** DATA EXTRACTS follows **

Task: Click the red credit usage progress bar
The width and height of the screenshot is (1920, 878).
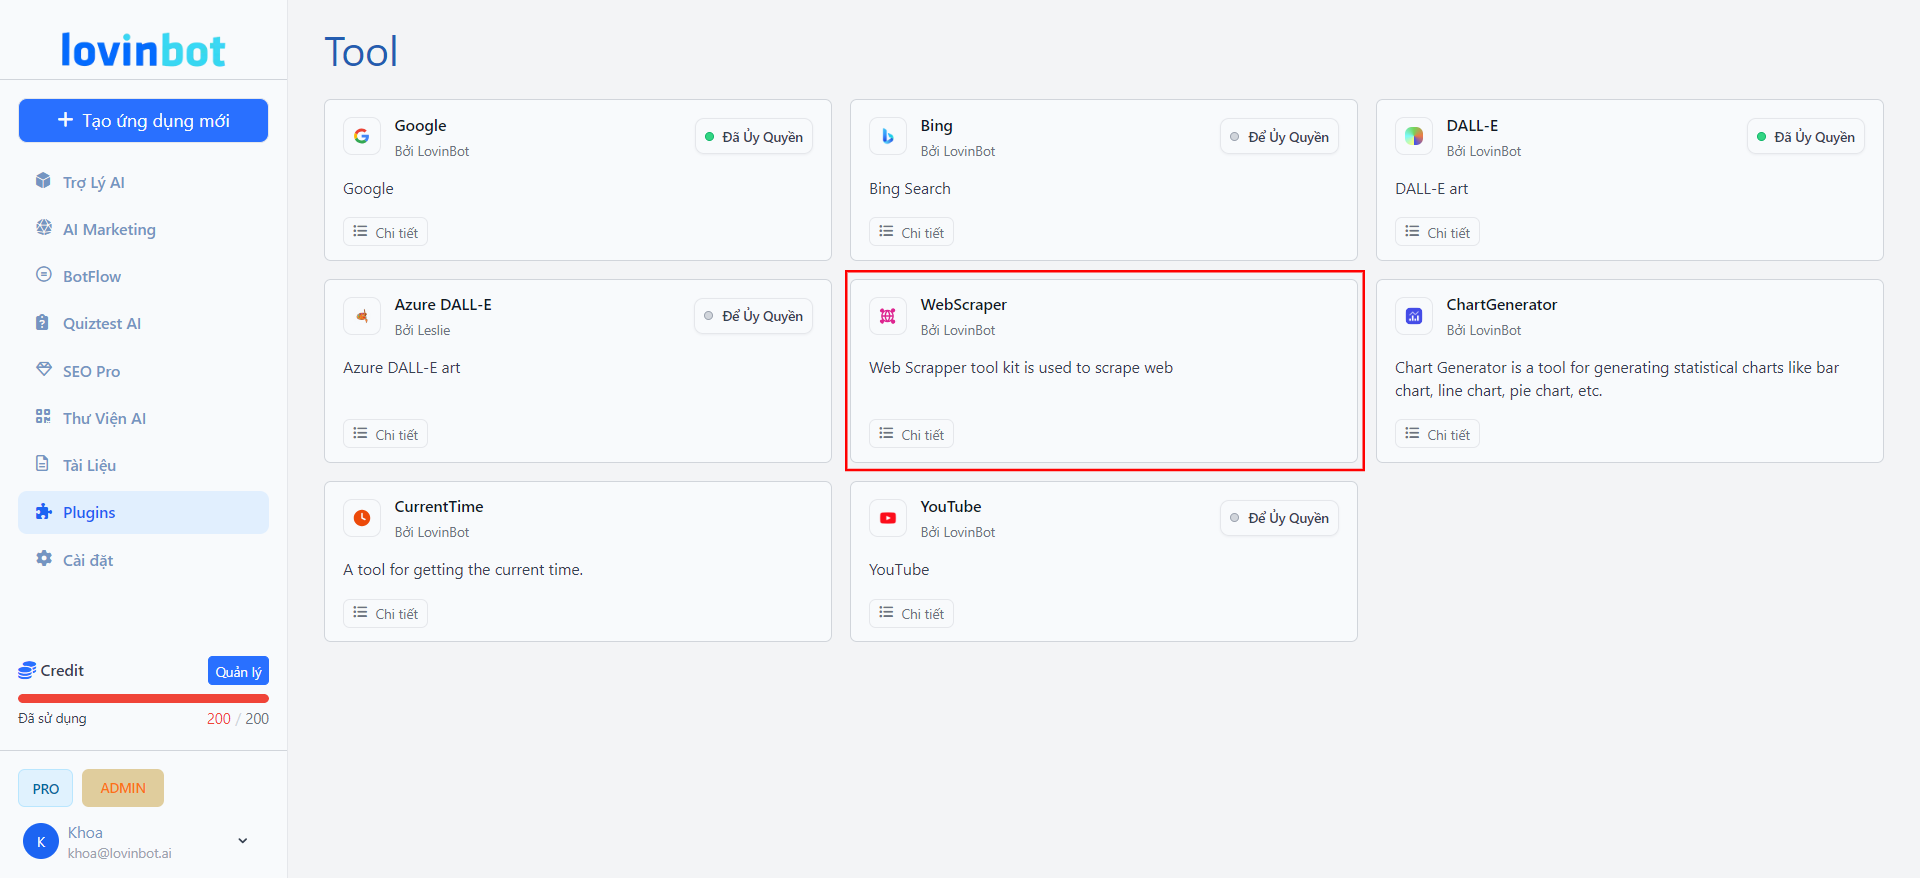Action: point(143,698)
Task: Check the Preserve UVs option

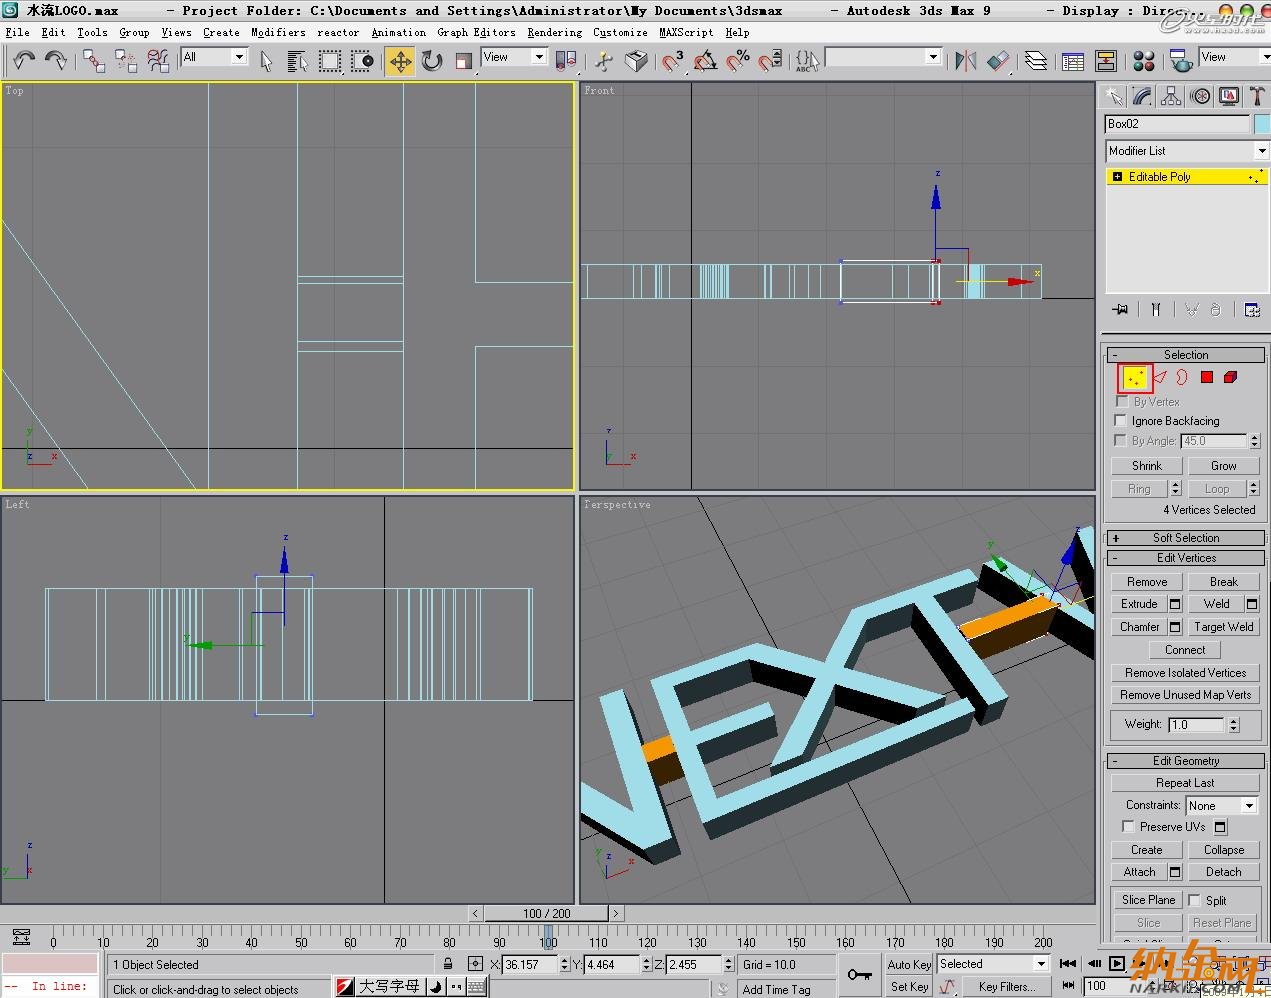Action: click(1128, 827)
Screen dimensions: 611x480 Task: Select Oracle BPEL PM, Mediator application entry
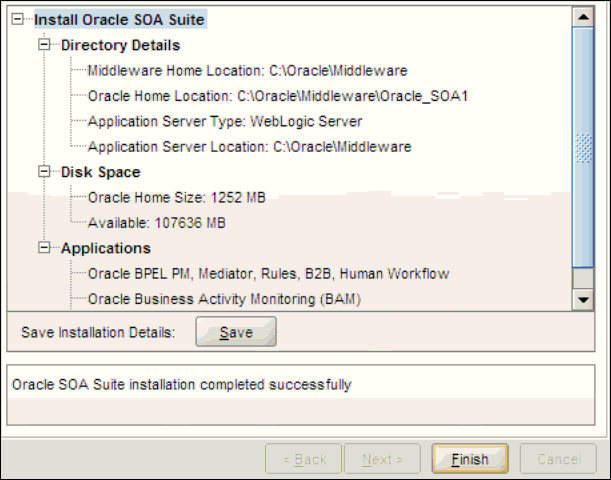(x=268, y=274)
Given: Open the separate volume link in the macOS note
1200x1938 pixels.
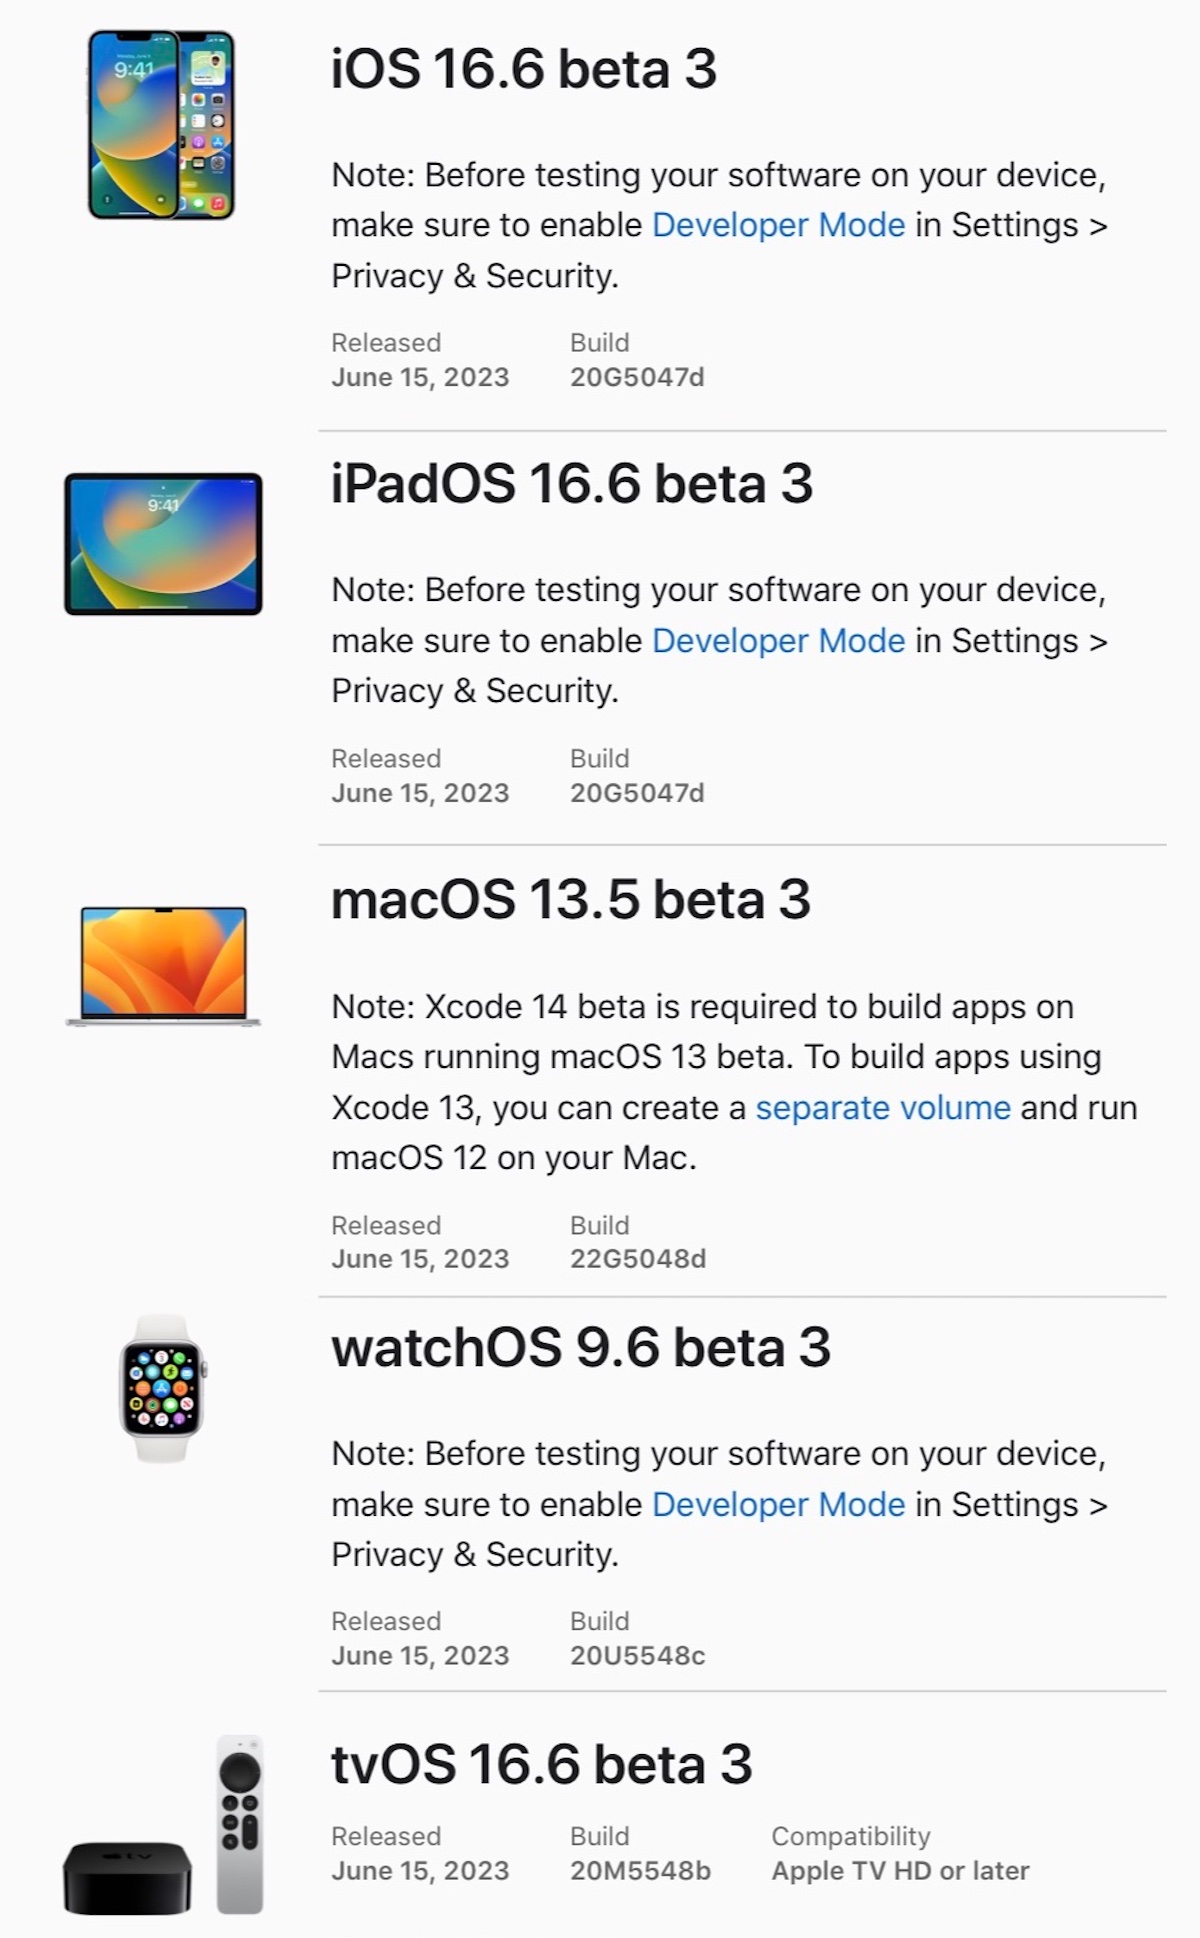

** End of DATA EXTRACTS **

◆ WHAT IS REQUIRED: Without the pictures, give back every record precisely as shown.

◆ ANSWER FOR THE TASK:
Task: Click the red credit usage progress bar
The width and height of the screenshot is (1920, 878).
Action: point(143,698)
Task: Check the Preserve UVs option

Action: click(1128, 827)
Screen dimensions: 611x480 Task: Select Oracle BPEL PM, Mediator application entry
(x=268, y=274)
Given: Open the separate volume link in the macOS note
1200x1938 pixels.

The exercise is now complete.